Красное колесо. Узел 3. Март Семнадцатого. Книга 2
Шрифт:
…В строю и при отправлении служебных обязанностей солдаты должны соблюдать строжайшую воинскую дисциплину…
Так, так, – улыбались. Без порядку – кака армия?
– А как из строя рассыпались – так всё, свобода. И солдаты пользуются всеми правами граждан!
Ну, ну, чего ж. Хорошо.
Вписал:
…в своей политической, общегражданской и частной жизни солдаты…
– И – чести больше не отдавать! – Максим из своей бумажки.
Солдатам опять неловко:
– Какая ж служба без чести?
– Не отдавать! – весь задрожал Линде, голову вскинул, румянец на бледных щеках.
– Ну, можно так, – польготили городские за столом, – не отдавать вне прямой службы. Из казармы шаг ступил – и уже не отдавать. На улицах – не отдавать.
Ну, верно. Как уже на улицах и пошло. Сами шашки
– А сила казалась, братцы, наши командиры, сила! А хлипки на поверку.
– А «ваше благородие», – допрашивал Соколов: – Хоть и на службе – зачем оно? Отменить!
– А правда, братцы, на кой это благородие? Чего оно?
Записал: отменить!
– И отменить обращение к солдатам на «ты»! – воскликнул Линде.
– Как отменить? А чего ж говорить?
– Безусловно отменить! – настаивал Максим. – Это унижение вашего человеческого достоинства.
Не чувствовали! Вот бараны!
– А чего ж говорить?
– «Вы».
– А ежели он в одиночку? Что ж, вот я ему буду «вы» говорить? Ажно челюсть сводит.

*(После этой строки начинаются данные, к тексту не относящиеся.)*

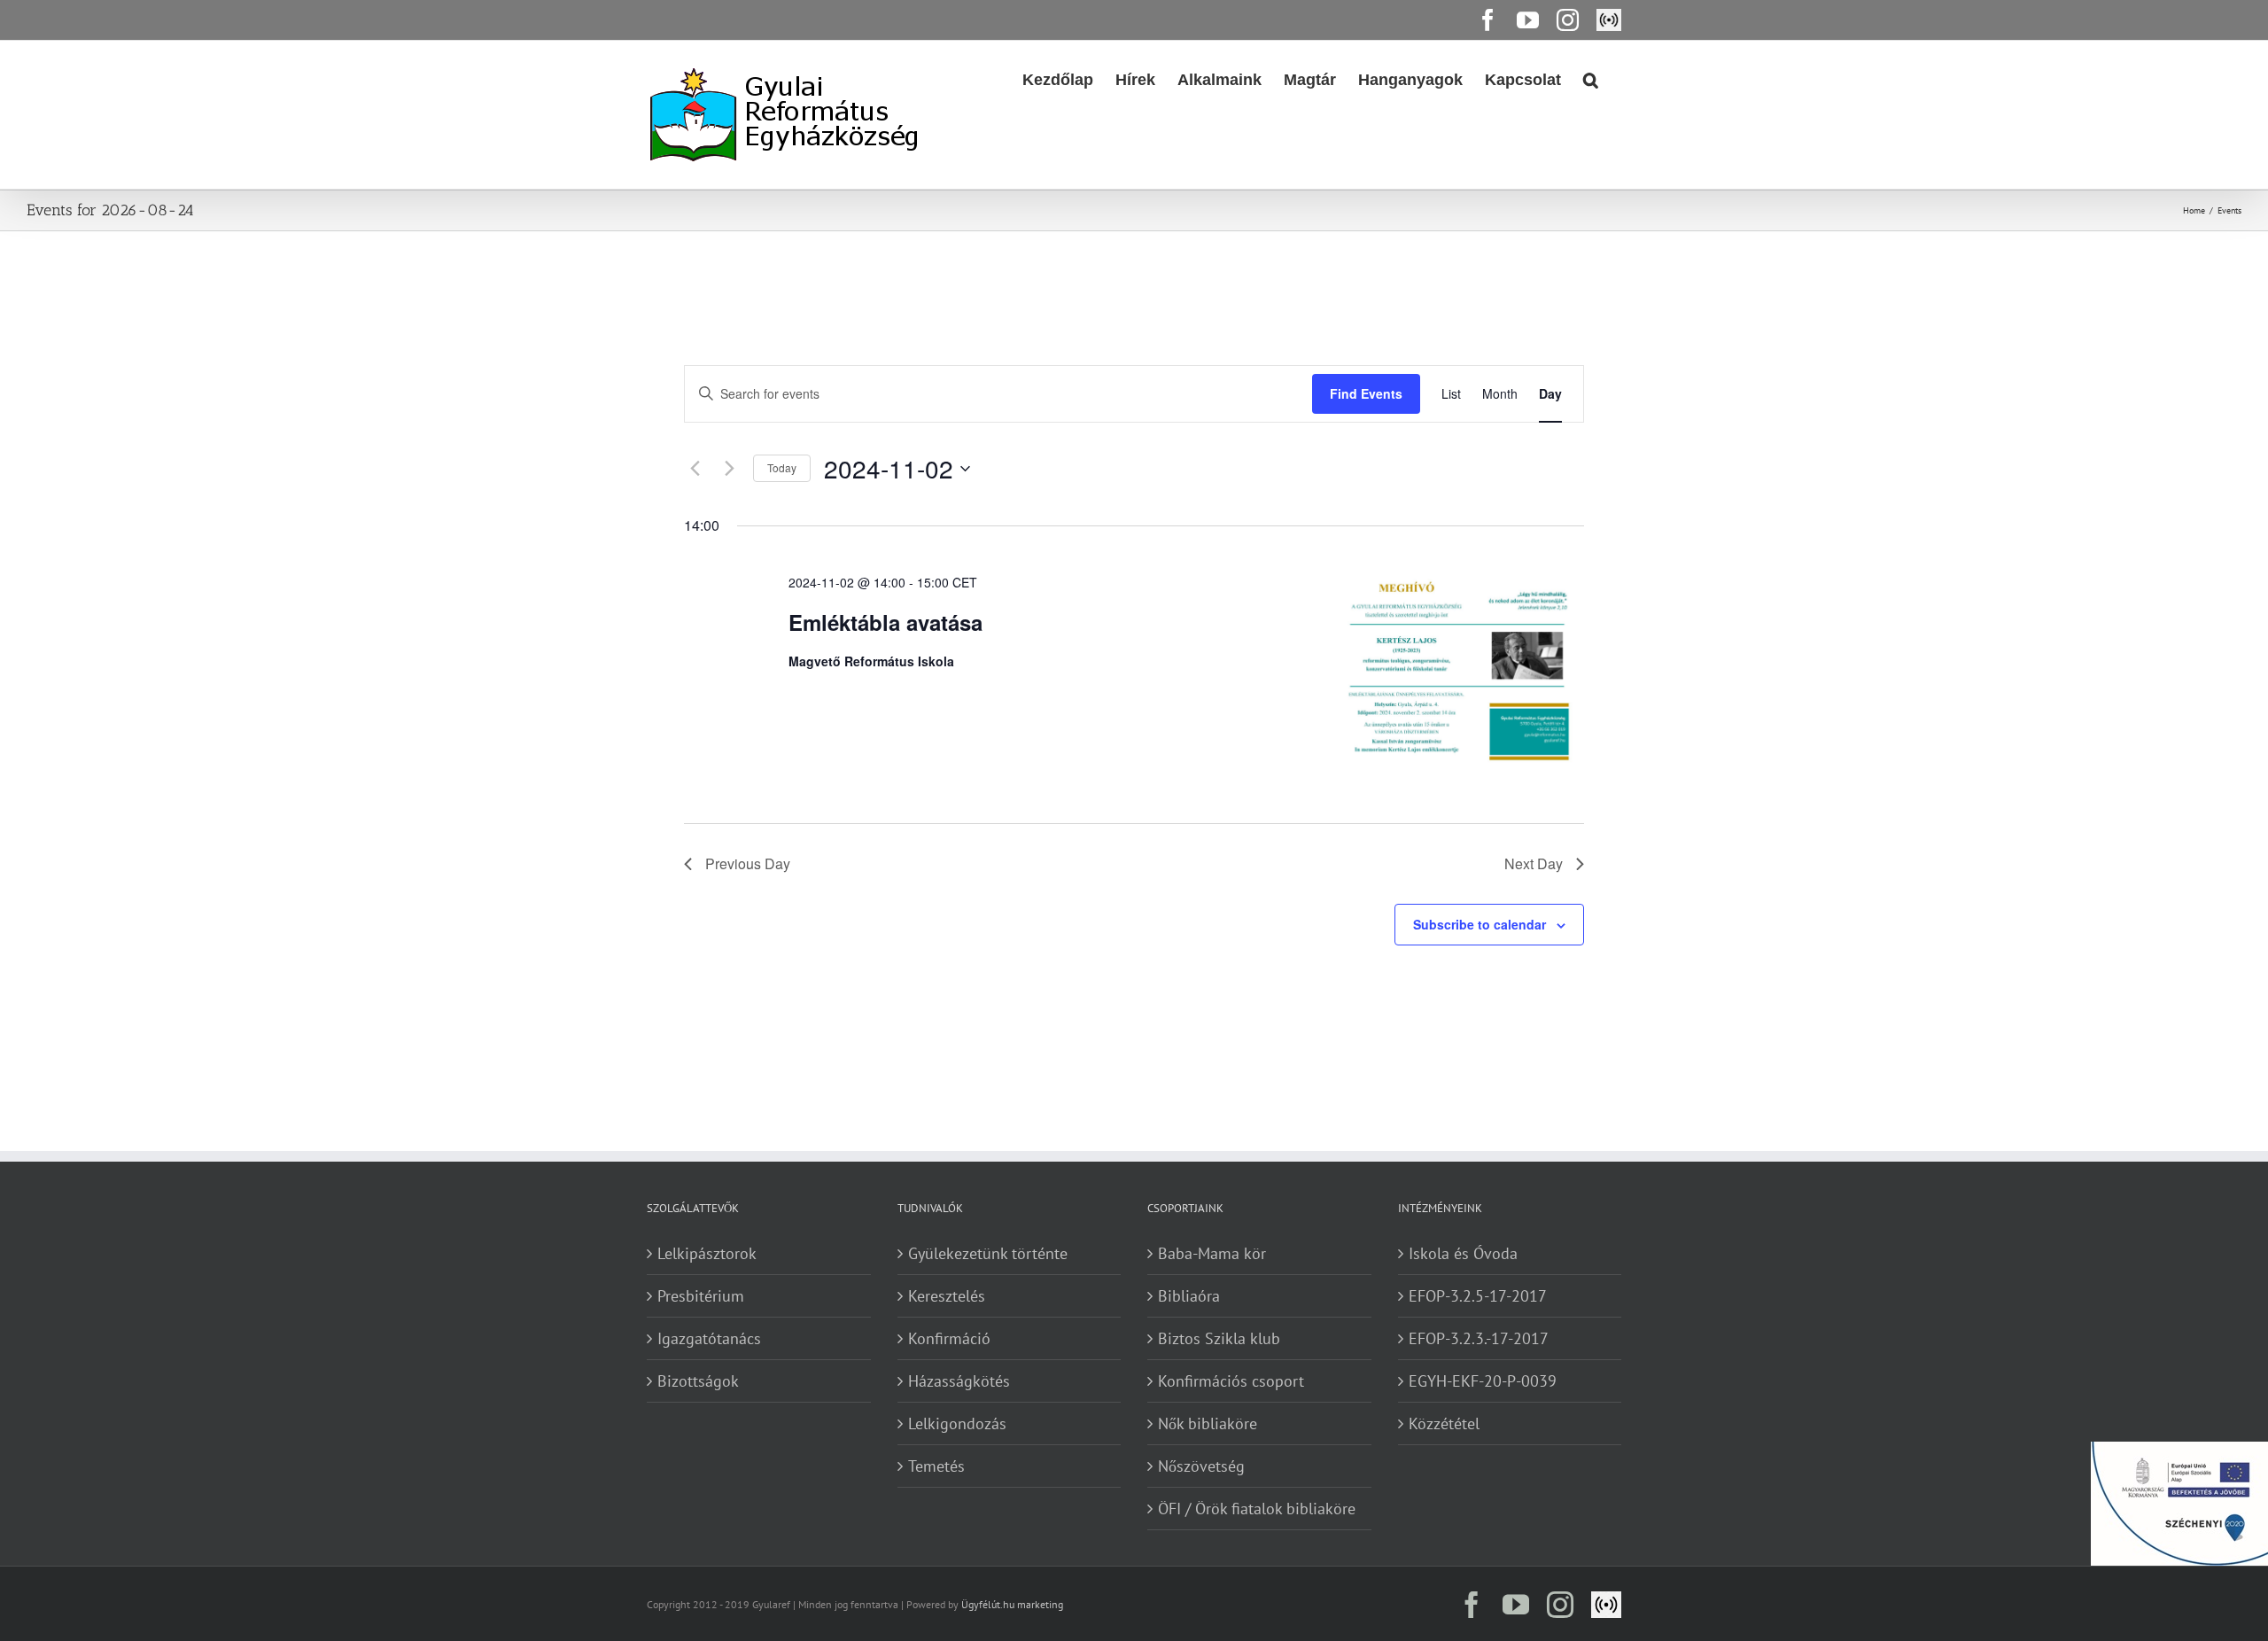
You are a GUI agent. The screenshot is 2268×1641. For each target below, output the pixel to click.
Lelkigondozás (957, 1423)
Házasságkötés (959, 1381)
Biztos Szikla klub (1219, 1338)
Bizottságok (698, 1381)
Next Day (1533, 863)
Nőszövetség (1201, 1466)
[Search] (1591, 78)
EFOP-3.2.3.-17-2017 (1479, 1338)
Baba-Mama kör (1212, 1253)
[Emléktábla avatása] (1448, 669)
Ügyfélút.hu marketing (1012, 1604)
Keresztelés (946, 1296)
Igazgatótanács (709, 1338)
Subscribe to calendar (1479, 924)
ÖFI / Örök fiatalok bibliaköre (1256, 1508)
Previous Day (747, 863)
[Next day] (729, 468)
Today (781, 467)
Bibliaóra (1189, 1296)
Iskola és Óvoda (1463, 1253)
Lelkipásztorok (707, 1253)
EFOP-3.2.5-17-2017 (1478, 1296)
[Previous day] (694, 468)
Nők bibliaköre (1207, 1423)
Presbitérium (700, 1296)
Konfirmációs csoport (1231, 1381)
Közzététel (1444, 1423)
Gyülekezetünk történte (988, 1253)
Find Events (1366, 393)
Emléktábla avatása (885, 622)
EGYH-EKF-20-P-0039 (1483, 1381)
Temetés (936, 1466)
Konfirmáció (949, 1338)
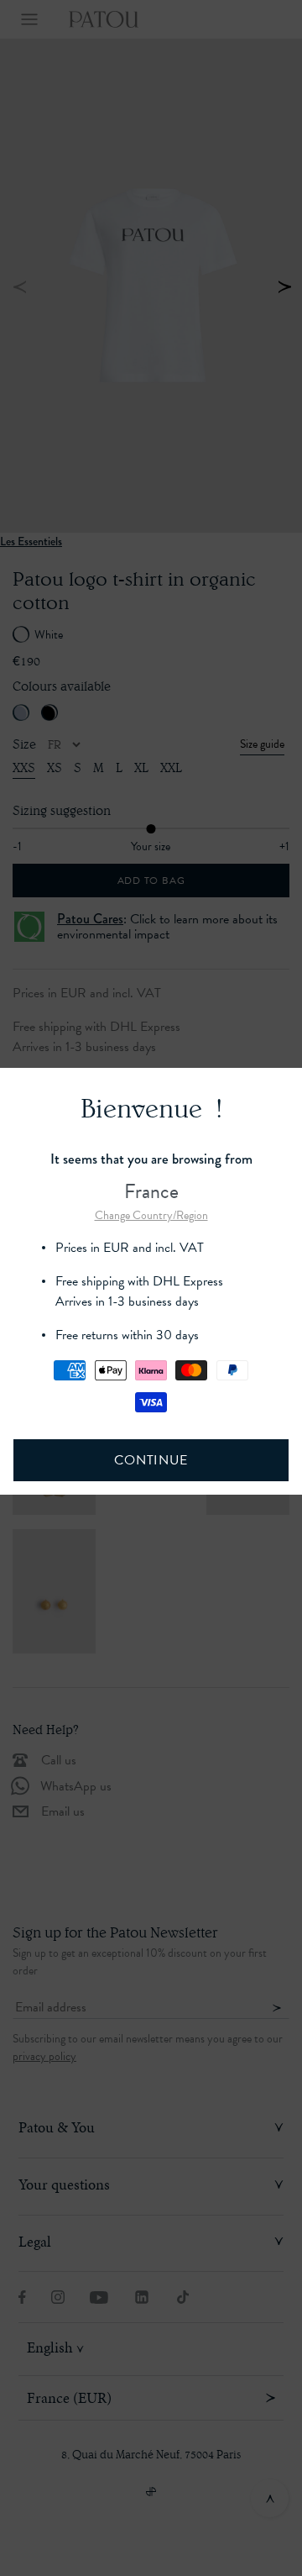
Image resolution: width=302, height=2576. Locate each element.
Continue (150, 1460)
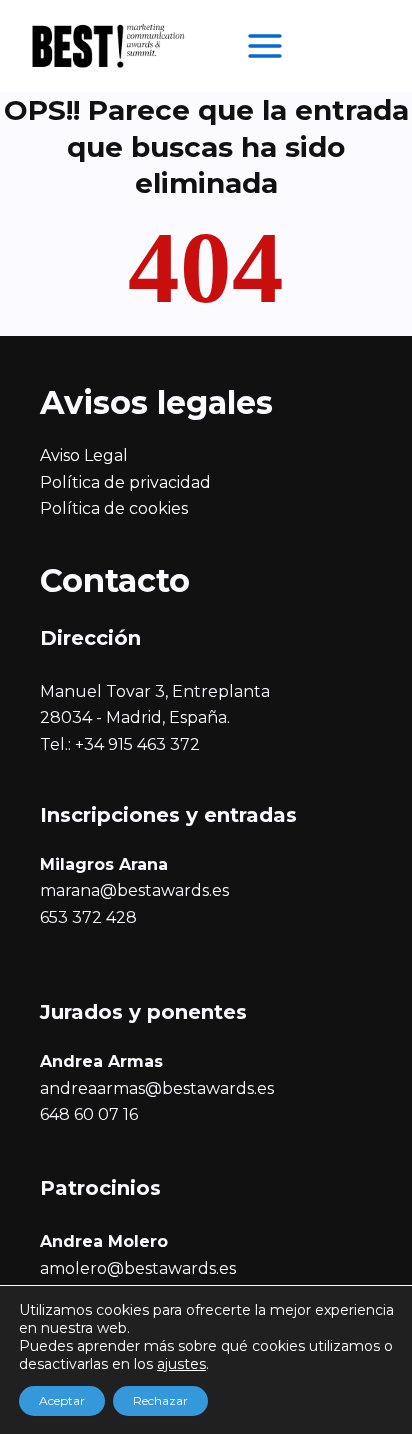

Смеялись. Жил – я, был – я, и вдруг – «вы»? Дивно…
А Максим погоняет, а Соколов пишет:
…на «ты» воспрещается… и о всяком нарушении… доводить до сведения ротных комитетов…
Да уж умаялись. Да весь день не емши.
Ну, а кончать – это уж как положено. Тут оспяной знал:
– Настоящий приказ прочесть во всех ротах, эскадронах, батареях, экипажах и прочих строевых и нестроевых командах…
Совершилось.
И отпустил Соколов солдат. И собрал листы.
Тут – Гиммер прибежал. Попрыгал, посмотрел, проверил, теперь понесли листы в ИК, на утверждение.
– А там что ж? Отправлю в «Известия» к Гольденбергу, к утру катнём отдельной листовкой. И – пошло!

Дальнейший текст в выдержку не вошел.